Introduction to WebKit Content Blockers
Browser extensions have been a big part of modern browsers for a while now. With extensions, everyone can change their browser to their preferences.
Today, there are several models to extend browsers. Most extensions are written in JavaScript and loaded by the browser, following a model introduced by Mozilla over a decade ago. That model is also used with WebKit. It is the classical way to write extensions for OS X Safari, Web/Epiphany, and other browsers.
On OS X and iOS, there is also the concept of App Extensions with a different approach to security and performance. They are essentially little sandboxed applications that are launched on demand to extend some specific piece of functionality, known as an extension point.
The JavaScript extensions model has been great for many use cases, but there is one category of extensions where members of the WebKit project felt we should do better: the content blocking extensions. Such extensions are the most popular kind; they let users decide what should load and not load, who can track them, what should be visible on pages, etc.
The reason we are unhappy about the JavaScript-based content blocking extensions is they have significant performance drawbacks. The current model uses a lot of energy, reducing battery life, and increases page load time by adding latency for each resource. Certain kinds of extensions also reduce the runtime performance of webpages. Sometimes, they can allocate tremendous amounts of memory, which goes against our efforts to reduce WebKit’s memory footprint.
It is an area were we want to do better. We are working on new tools to enable content blocking at a fraction of the cost.
One new feature we are developing allows describing content blocking rules in a structured format ahead-of-time, declaratively, rather than running extension-provided code at the moment a decision about blocking needs to be made.
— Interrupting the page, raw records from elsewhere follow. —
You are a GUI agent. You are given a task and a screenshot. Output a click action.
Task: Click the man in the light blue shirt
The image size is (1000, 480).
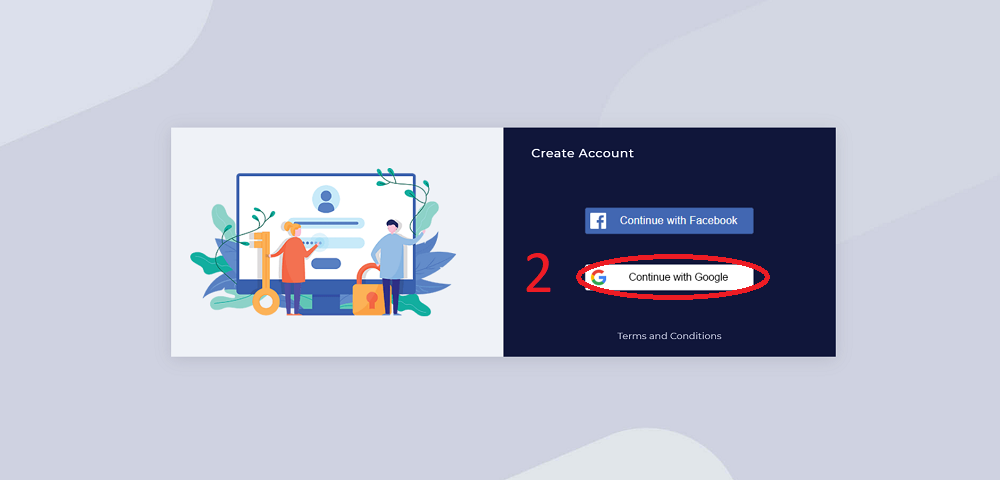tap(392, 266)
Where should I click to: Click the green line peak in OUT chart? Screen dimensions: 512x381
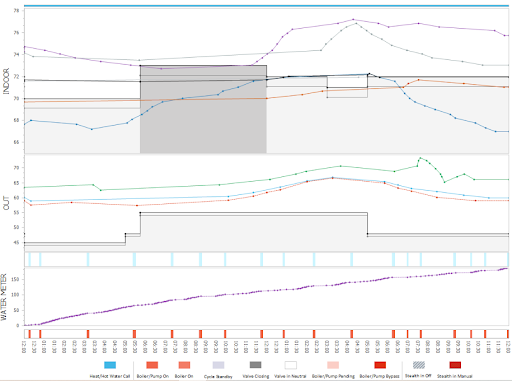tap(420, 158)
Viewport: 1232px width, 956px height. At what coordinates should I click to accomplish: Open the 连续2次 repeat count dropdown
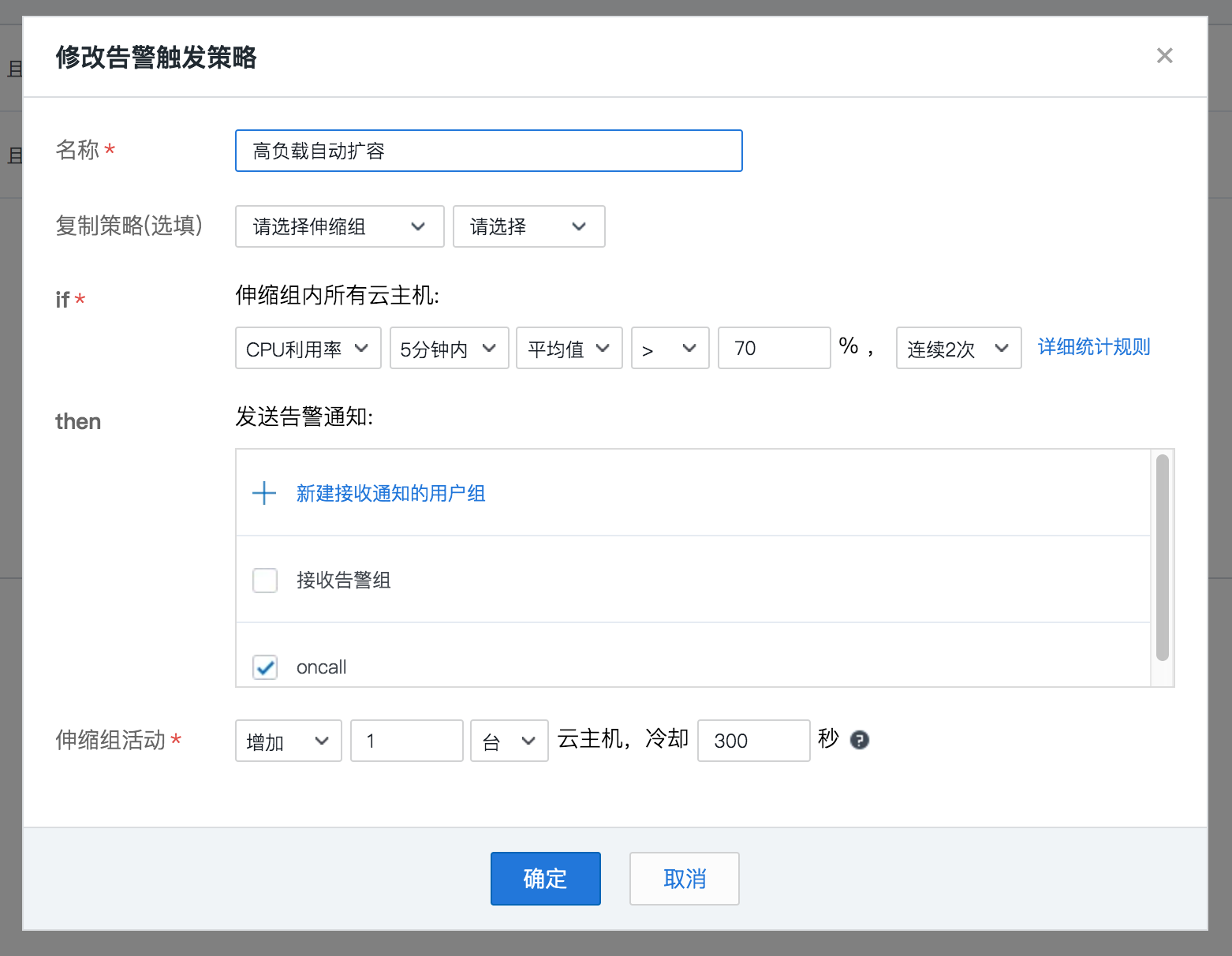(958, 348)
This model allows for WebKit to compile the ruleset into a format that’s very efficient to apply to loads and page content.
Content Blockers in Action
Before I dive into the details, let’s see what a declarative extension look like in the new format. In essence, each content blocker extension is a list of rules that tells the engine how to act when loading a resource. The rules are written in JSON format. For example, here is an extension with two rules:
[
{
"trigger": {
"url-filter": "evil-tracker\\.js"
},
"action": {
"type": "block"
}
},
{
"trigger": {
"url-filter": ".*",
"resource-type": ["image", "style-sheet"]
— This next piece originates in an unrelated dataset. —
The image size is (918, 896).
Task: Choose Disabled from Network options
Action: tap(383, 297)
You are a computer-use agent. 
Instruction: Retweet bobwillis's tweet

"unless-domain": ["reputable-content-server.com"]
},
"action": {
"type": "block-cookies"
}
}
]
The first rule activates for any URL that contains the string “evil-tracker.js”. When the first rule is activated, the load is blocked.
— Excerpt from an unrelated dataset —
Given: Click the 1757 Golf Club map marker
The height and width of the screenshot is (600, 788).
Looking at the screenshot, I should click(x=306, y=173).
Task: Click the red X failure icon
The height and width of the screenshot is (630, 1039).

The second rule activates for any resource loaded as an image or a style sheet on any domain except “reputable-content-server.com”. When the rule is activated, cookies are stripped from the request before sending it to the server.
The rules are passed to the engine by the browser. In iOS Safari, it is done through the native app extension mechanism. In OS X Safari, browser extensions can provide their rules through a new API. If you hack on WebKit, MiniBrowser also lets you load rule sets directly from the Debug menu.
Once the rules are passed to WebKit, they are compiled into an efficient bytecode format. The engine then executes this bytecode for each resource request, and uses the result to modify the request or inject CSS.
The bytecode is executed for each resource in the network subsystem. The goal is to reduce the latency between a request being created by the page and the request being actually dispatched over the network.
Content Blocker Format
The content blocker rules are passed in JSON format. The top level object is an array containing every rule that needs to be loaded.
Each rule of the content blocker is a dictionary with two parts: a trigger which activates the rule, and an action defining what to do when the rule is activated.
A typical rule set looks like this:
[
{
"trigger": {
…
},
"action": {
…
}
},
{
"trigger": {
…
},
"action": {
…
}
}
]
The order of the rules is important. For every extension, the actions are applied in order. There is an action that skip all the rules that appears before the current one: “ignore-previous-rules”.
Let’s dive into the “trigger” and “action” objects.
Trigger Definition
The “trigger” defines what properties activate a rule. When the rule is activated, its action is queued for execution. When all the triggers have been evaluated, the actions are applied in order.
Currently, the triggers are based on resource load information: the url and type of each resource, the domain of the document, and the relation of the resource to the document.
The valid fields in the trigger are:
- “url-filter” (string, mandatory): matches the resource’s URL.
- “url-filter-is-case-sensitive”: (boolean, optional): changes the “url-filter” case-sensitivity.
- “resource-type”: (array of strings, optional): matches how the resource will be used.
- “load-type”: (array of strings, optional): matches the relation to the main resource.
- “if-domain”/”unless-domain” (array of strings, optional): matches the domain of the document.
The most important field, and the only mandatory one, is “url-filter”. In this field, you define a regular expression that will be evaluated against the URL of each resource. It is possible to match every URL by matching every character (e.g. “.*”) but in general it is better to be as precise as possible to avoid unforeseen side effects.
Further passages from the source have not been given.